Risposta:
La teologia della croce, o theologia crucis, è un termine coniato dal teologo tedesco Martin Lutero per riferirsi alla convinzione che la croce sia l’unica fonte per conoscere spiritualmente chi è Dio e come salva. Solo sulla croce l’essere umano decaduto comprende il risultato della presenza dello Spirito Santo al momento della conversione (1Corinzi 12:13; Romani 8:9; Efesini 1:13-14). La teologia della croce si contrappone alla teologia della gloria, o theologia gloriae, che pone maggiore enfasi sulle capacità umane e sulla ragione umana. Lutero usò per la prima volta il termine theologia crucis nella disputa di Heidelberg del 1518, dove difese le dottrine della Riforma sulla depravazione dell’uomo e sulla schiavitù della volontà al peccato.

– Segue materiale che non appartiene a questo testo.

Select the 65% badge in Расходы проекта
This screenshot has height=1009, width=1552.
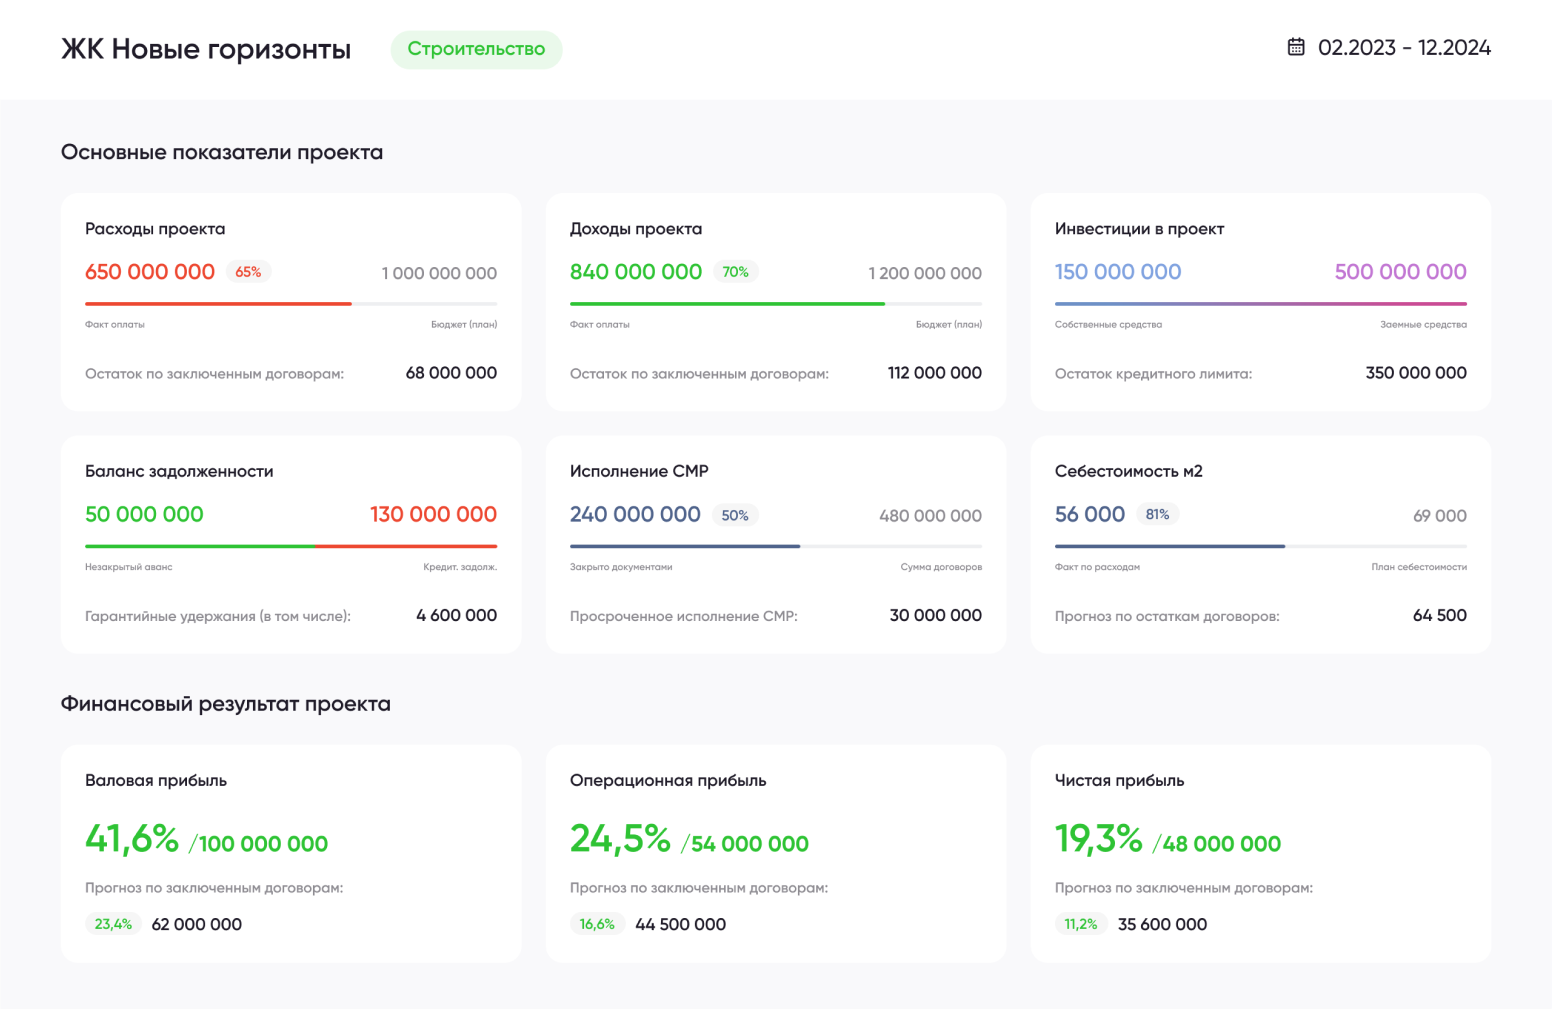[248, 272]
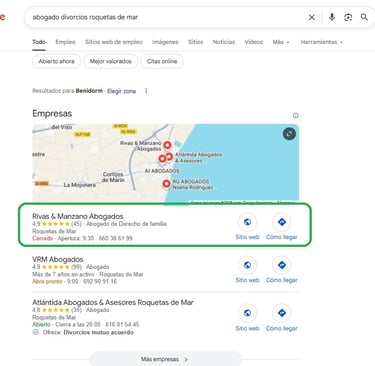Switch to the Noticias tab

pos(224,42)
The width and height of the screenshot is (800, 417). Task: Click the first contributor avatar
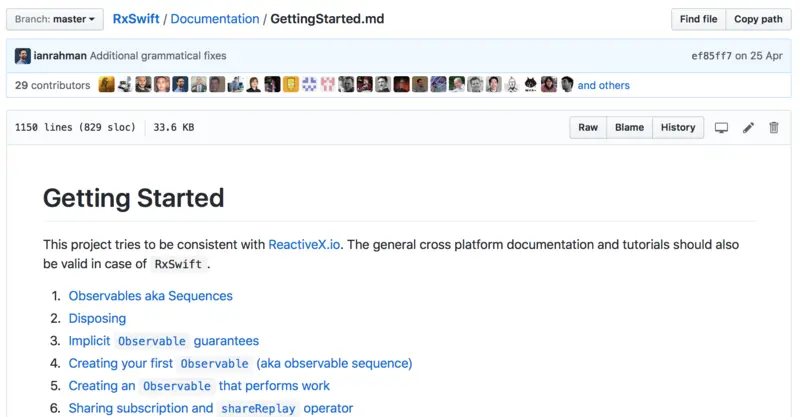106,85
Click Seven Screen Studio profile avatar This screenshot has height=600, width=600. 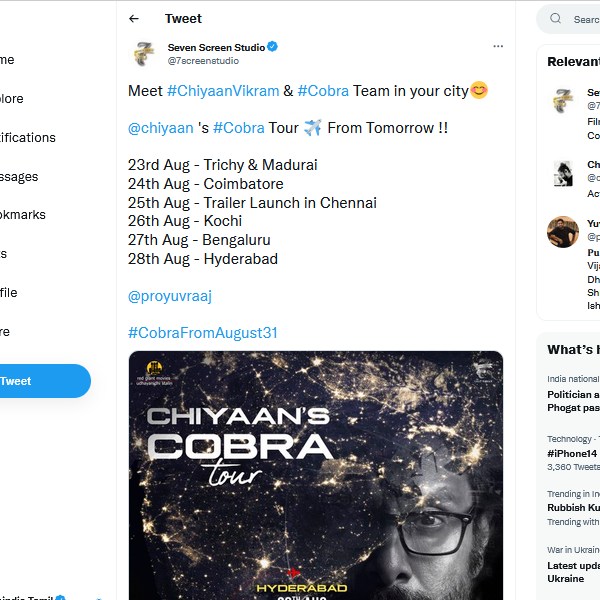144,53
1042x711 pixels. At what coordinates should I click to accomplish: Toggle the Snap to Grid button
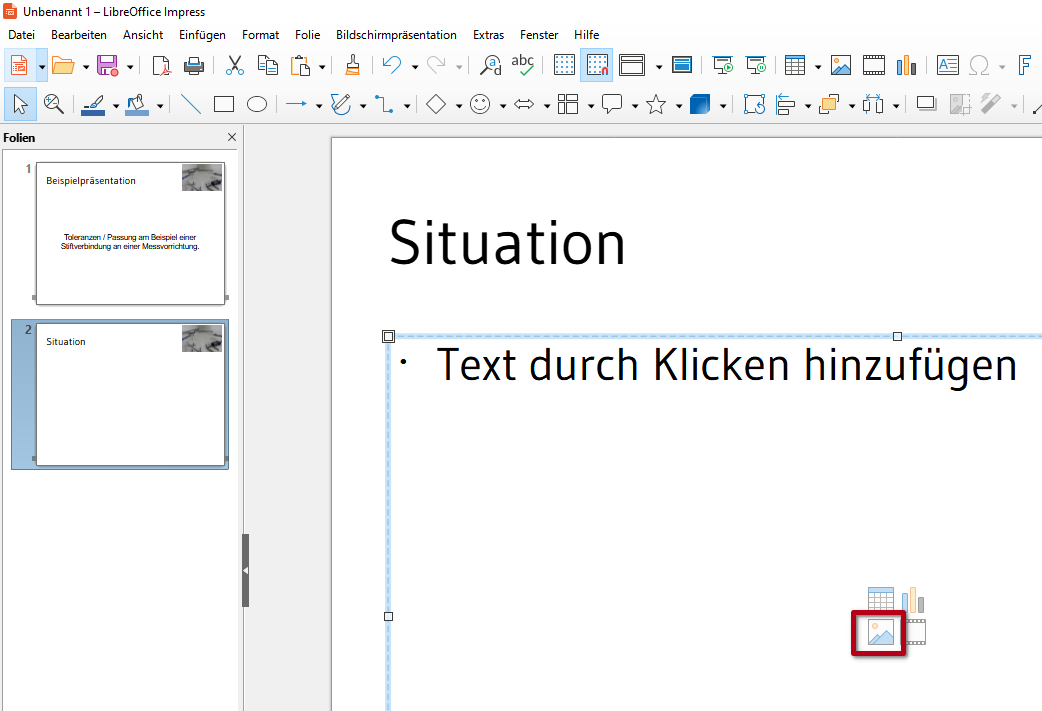[597, 66]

La differenza principale tra la teologia della croce e la teologia della gloria è la capacità o l’incapacità dell’uomo di giustificarsi davanti a un Dio santo. Il teologo della croce considera inviolate le verità bibliche sull’incapacità dell’uomo di guadagnarsi la giustizia, sull’impossibilità per l’uomo di aggiungere o accrescere la giustizia ottenuta dal sacrificio di Gesù sulla croce e sull’unica fonte di giustizia dell’uomo che proviene dall’esterno di noi stessi. Il teologo della croce concorda pienamente con la valutazione dell’apostolo Paolo sulla condizione umana: “Io so che in me, cioè nella mia carne, non abita alcun bene” (Romani 7:18). Il teologo della croce rifiuta l’idea che l’uomo possa raggiungere la giustizia in qualsiasi misura osservando le opere della legge, ma è salvato e santificato unicamente dalla grazia (Romani 3:20; Efesini 2:8-9).

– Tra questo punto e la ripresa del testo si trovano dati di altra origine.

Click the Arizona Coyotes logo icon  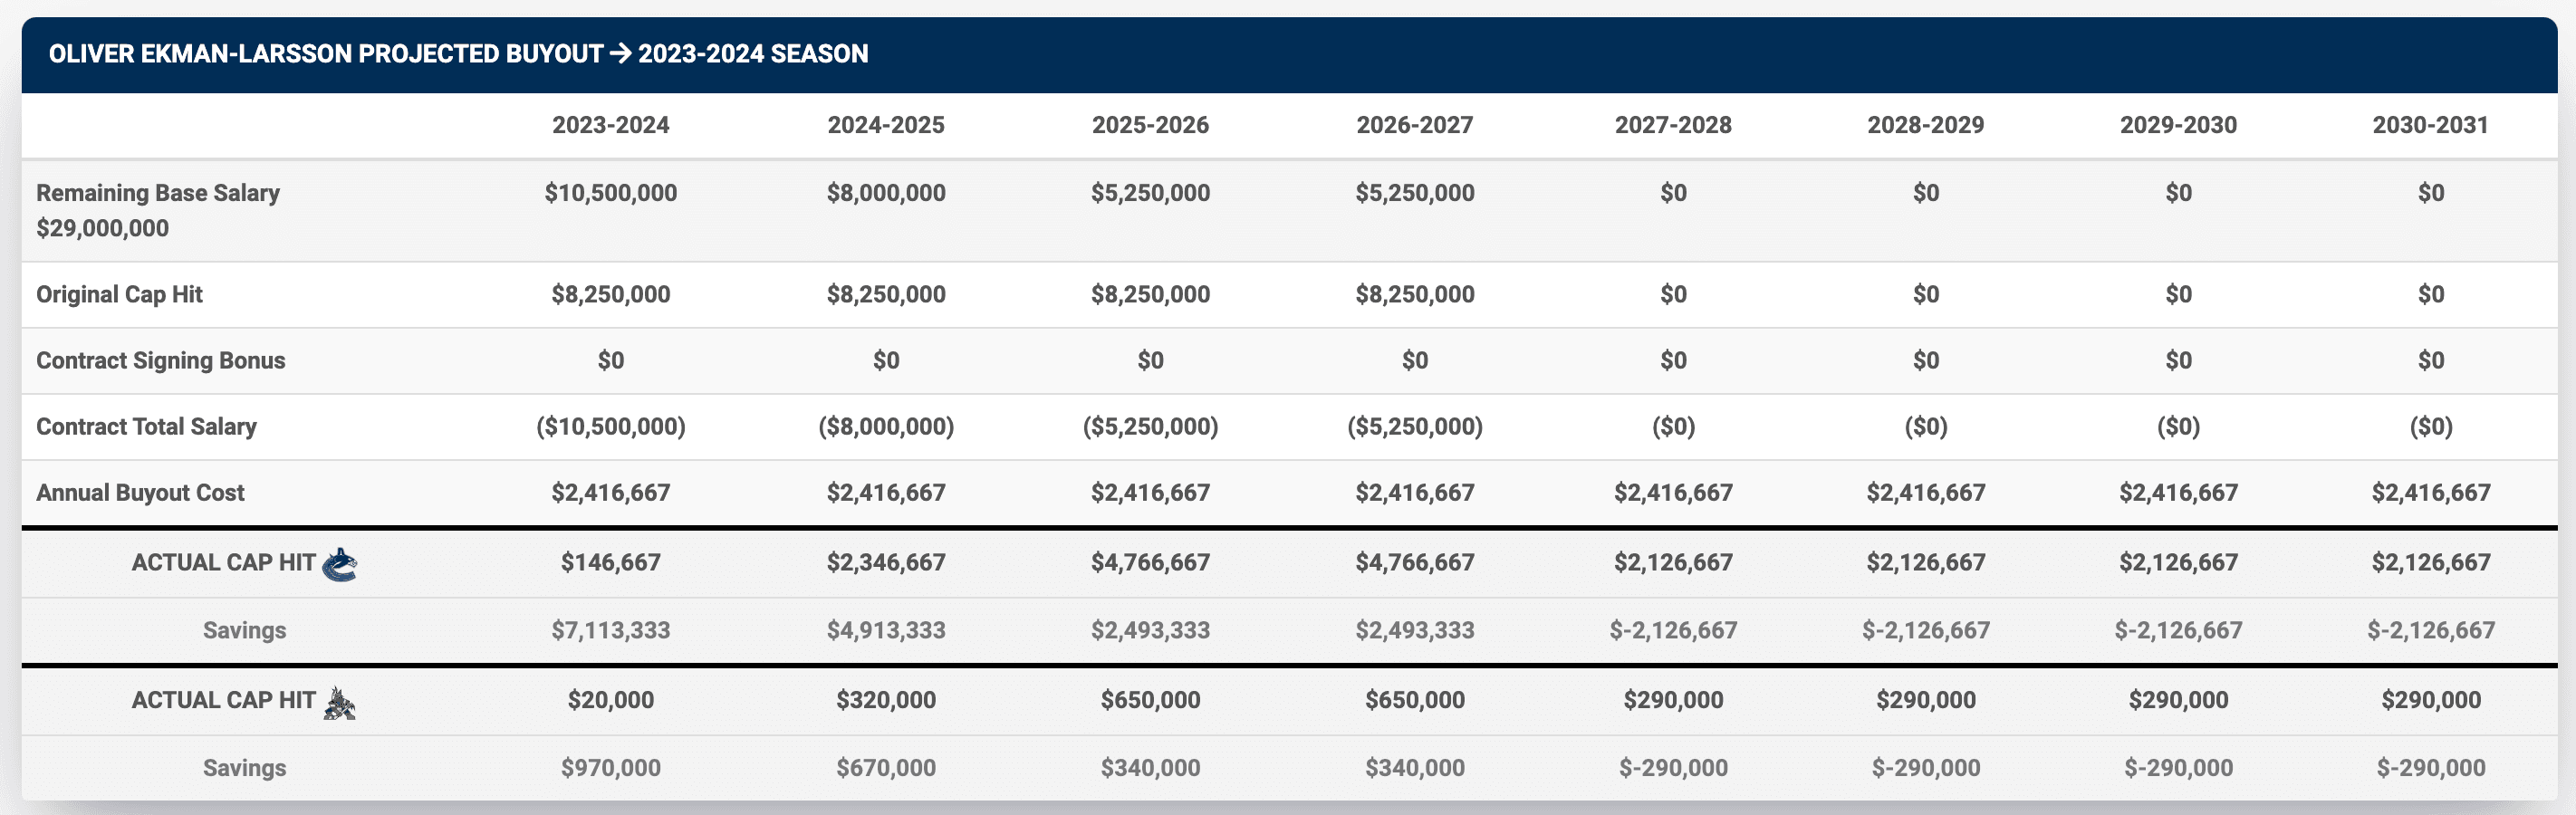pos(340,703)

I teologi della gloria, invece, vedono il bene negli esseri umani e attribuiscono loro la capacità di fare il bene che è in loro. Credono che, dopo la caduta, sia rimasta la capacità di preferire il bene al male e di scegliere il bene. In particolare, la teologia della gloria sostiene che gli esseri umani non possono essere salvati senza partecipare o cooperare con la giustizia data da Dio. Si tratta del classico dibattito opere vs. fede che è stato a lungo alimentato da un fraintendimento di alcuni passaggi del libro di Giacomo. Giacomo 2:17-18 viene interpretato nel senso che siamo giustificati dalle nostre opere, mentre in realtà Giacomo sta dicendo che coloro che sono stati giustificati dalla fede nell’opera di Cristo sulla croce produrranno buone opere come prova della vera conversione, non che la conversione si ottiene con le buone opere.

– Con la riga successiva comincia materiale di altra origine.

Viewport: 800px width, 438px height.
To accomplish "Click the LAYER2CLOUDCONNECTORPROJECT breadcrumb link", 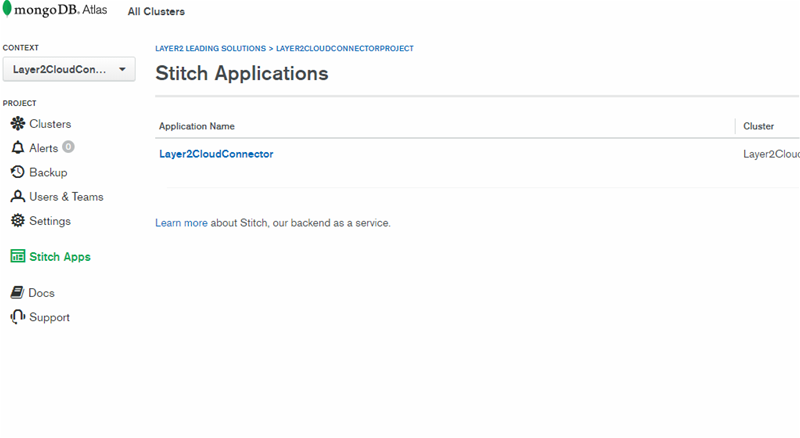I will 345,48.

Va notato che la teologia della croce non è un concetto sentimentalistico secondo il quale Gesù è reso più affascinante dal fatto che Si identifica con le nostre prove e tribolazioni. Sebbene Gesù Si identifichi certamente con la nostra sofferenza, la nostra sofferenza non è in qualche modo resa più nobile a causa di ciò. La nostra sofferenza è il risultato della caduta dell’umanità nel peccato, mentre la sofferenza di Gesù è stata quella di un agnello innocente sgozzato per il peccato degli altri, non per il Suo. La teologia della croce non è nemmeno l’identificazione con la Sua sofferenza attraverso la nostra, che non ha nulla a che vedere con ciò che ha passato Lui. In ultima analisi, Gesù ha sofferto ed è morto perché nessuno si è identificato con Lui. Il popolo gridava: “Crocifiggilo!”. Uno dei Suoi discepoli Lo tradì, un altro Lo rinnegò tre volte e gli altri Lo abbandonarono e fuggirono. Morì solo, abbandonato persino da Dio. Cercare di unirci a Lui nella Sua sofferenza significa quindi sminuire il Suo sacrificio ed esaltare le nostre sofferenze a un livello mai voluto dalla teologia della croce proposta da Lutero.